Finnegan is listening to her too…and learning from both her predecessors how to take good care of me.
So, you see…life is good.
It’s not all about painting this week…
The kitchen table has been piled high with vegetable catalogues and gardening bibles and seed packets and yesterday it was time to get some dirt on my hands. This year we’ve added two new raised beds. One for raspberries and the other for a cold frame greenhousey kind of thing under which I’ve started all the lovely salad greens and those devine french breakfast radishes.
Next project is to repair and secure the old Finnegan fence sections and then finish planting the peas…but mother nature is helping the muses out by dampening those plans with a forecasted week of rain.
Sooooo…it’s back to the easel for me. But at least I’ve got some dirt under my nails and those wonderful gardening endorphines keeping a smile in my heart.
Happy Spring !
Zoe’s smiling face greeted me in the studio this last morning of 2010…
as my Aunt Lorrie said…it doesn’t get any better than that ! Right on Lo…we Grandmothers have it made….but they were only here for a brief visit and Finn is at a loss without her baby to take care of…
… to take her mind off of watching her sweet smiling pal being bundled up and tucked safely into the car and waving goodbye…Finn and I have begun to plan next year’s garden additions.
The seed catalogs have begun arriving and a mini-January thaw is promised for the weekend so we are going to build us a new bed and move the last of the dirt, which is threatening to become one with the driveway, into it and let it hang out with some compost for the rest of the winter and be ready to receive the salad green mixture of seeds in the early spring. I’m seriously eyeing one of those cold-frame covers in the gardeners catalog but the goal this year is to recycle the pile of construction materials from the old garage shed, and the other bits and pieces of clutter and debris that have taken up residence in our corner of the planet over the two decades we have been responsible for it’s care…and feed ourselves and a few neighbors along the way.
So…when Finnegan suggested using her old wading pools as planters…well we were off and running…
We’re thinking zukes and beans here…with some of those fabric potato pot planters as anchors…at least that’s what Finn is thinking.
We’ll head back out there after a morning session of painting…
and tonight, when we’ve put away the brushes and the tools and watched the last sunset of the year, and settled in with Herself by our fireside…we’ll pop a cork and raise a toast to all of you out there who make our lives so much richer for being at the other end of this blog.
Happy New Year !
by any other name… made sweeter by the hand
They called for the first frost of the season on wednesday…so Finnegan and I spend the day before putting the garden to bed. We soon had the big bucket filled with peppers and parsley, green tomatoes and beans.
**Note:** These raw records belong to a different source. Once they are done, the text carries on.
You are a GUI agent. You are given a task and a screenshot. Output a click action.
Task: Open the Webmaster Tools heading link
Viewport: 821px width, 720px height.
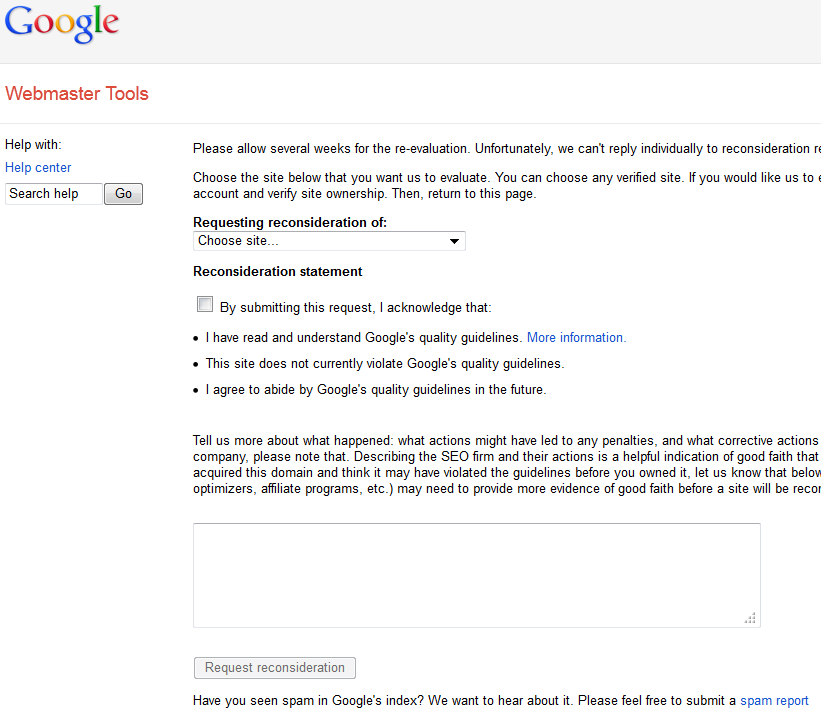click(x=76, y=94)
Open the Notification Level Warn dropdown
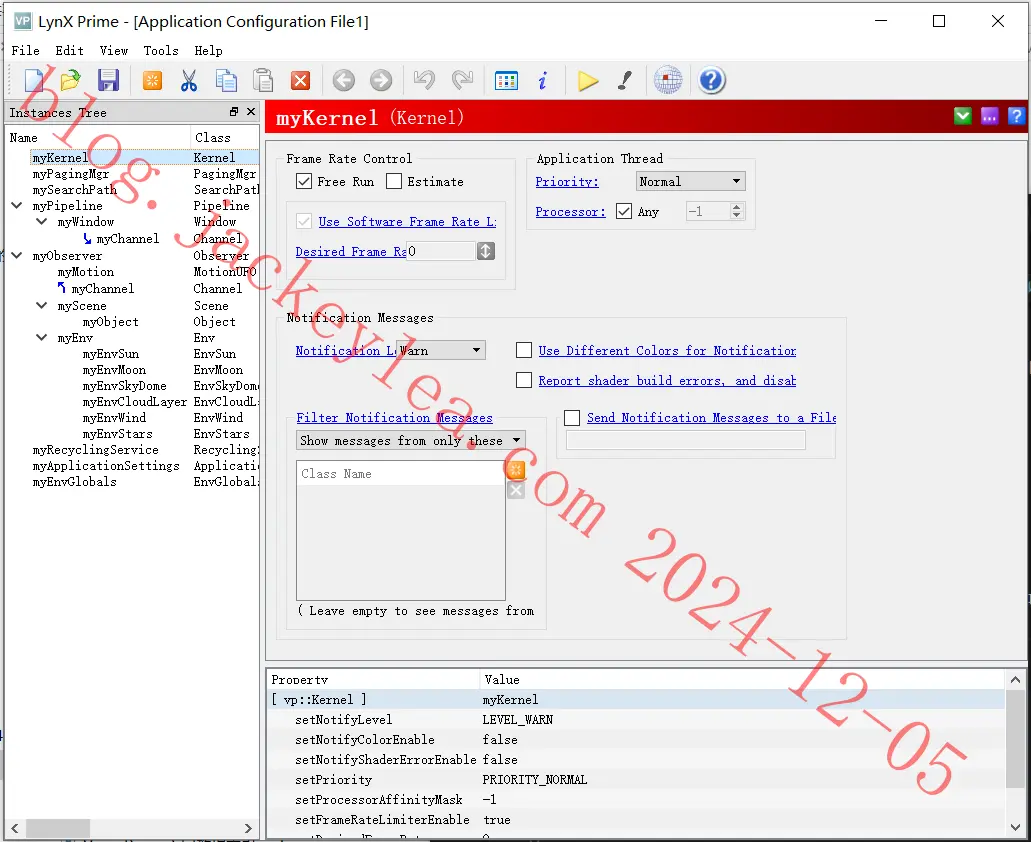The image size is (1031, 842). point(441,350)
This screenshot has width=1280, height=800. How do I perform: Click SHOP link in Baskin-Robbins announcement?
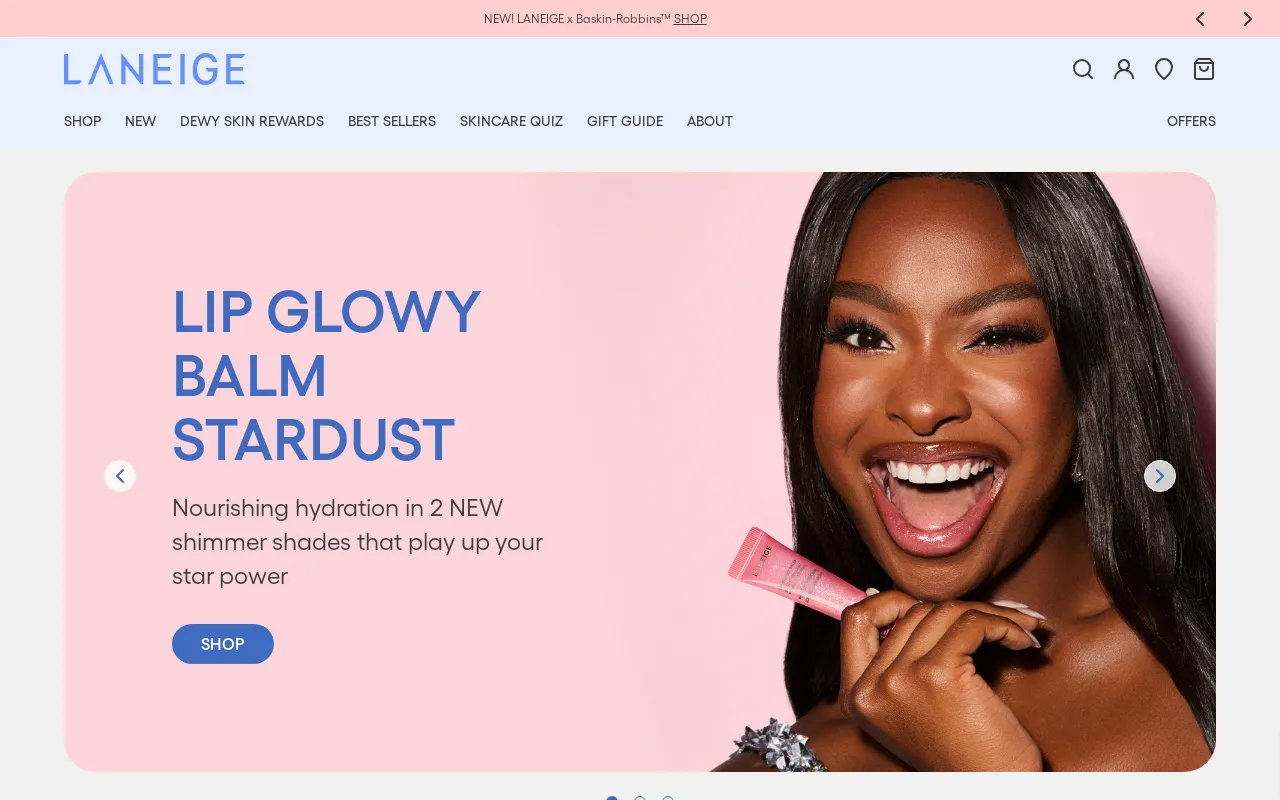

It was sweetly satisfying to pull out all the withering vines and stems which had worked so hard this summer to feed us…and to haul it all over to the new compost bins. We picked a corner to plant the garlic and casted the winter rye seeds over the rest of the beds. Then we fired up the lawn mower for the last time and limped around the yard collecting clippings and chopped leaves to gently cover the soil. But the sweet peas and the nasturtiums refused to give up…so they get to stay a little longer.